──────── Exercise material ────────

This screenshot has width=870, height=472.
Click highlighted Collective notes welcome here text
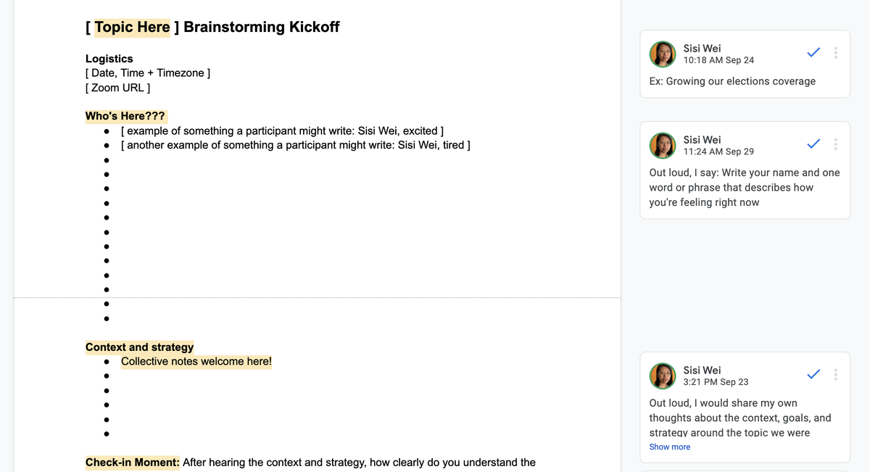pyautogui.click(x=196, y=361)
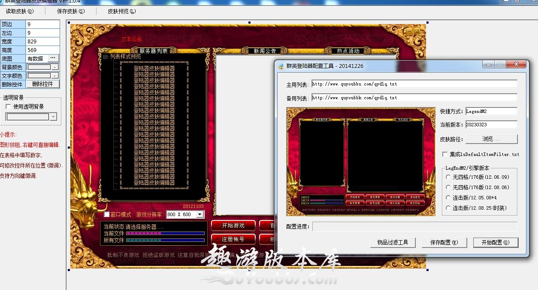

────────
──────── Exercise material ────────

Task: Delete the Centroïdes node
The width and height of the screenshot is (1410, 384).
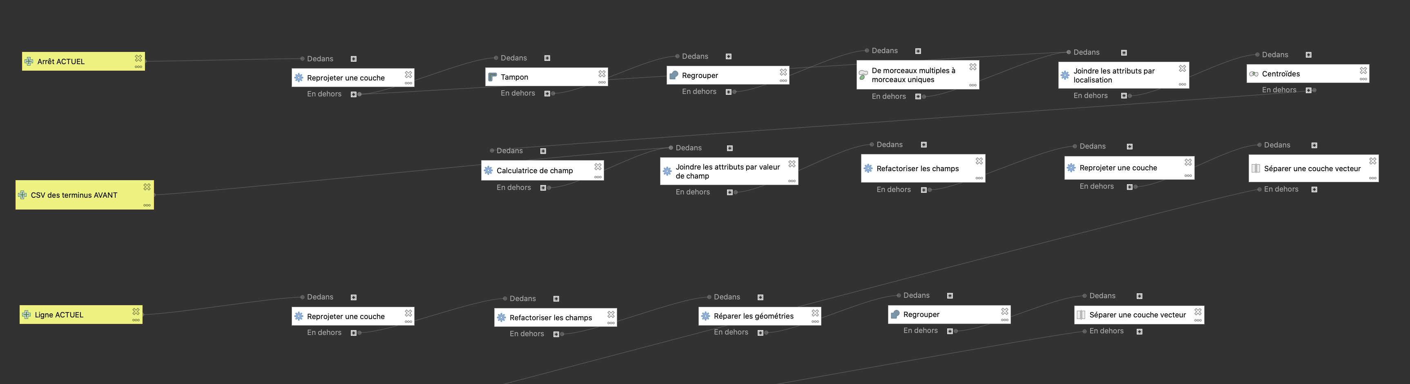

────────

- [The task] Read the lines above. Gather those in which the string "screenshot" is found.

- [Exercise result]
This screenshot has width=870, height=472.
The width and height of the screenshot is (1410, 384).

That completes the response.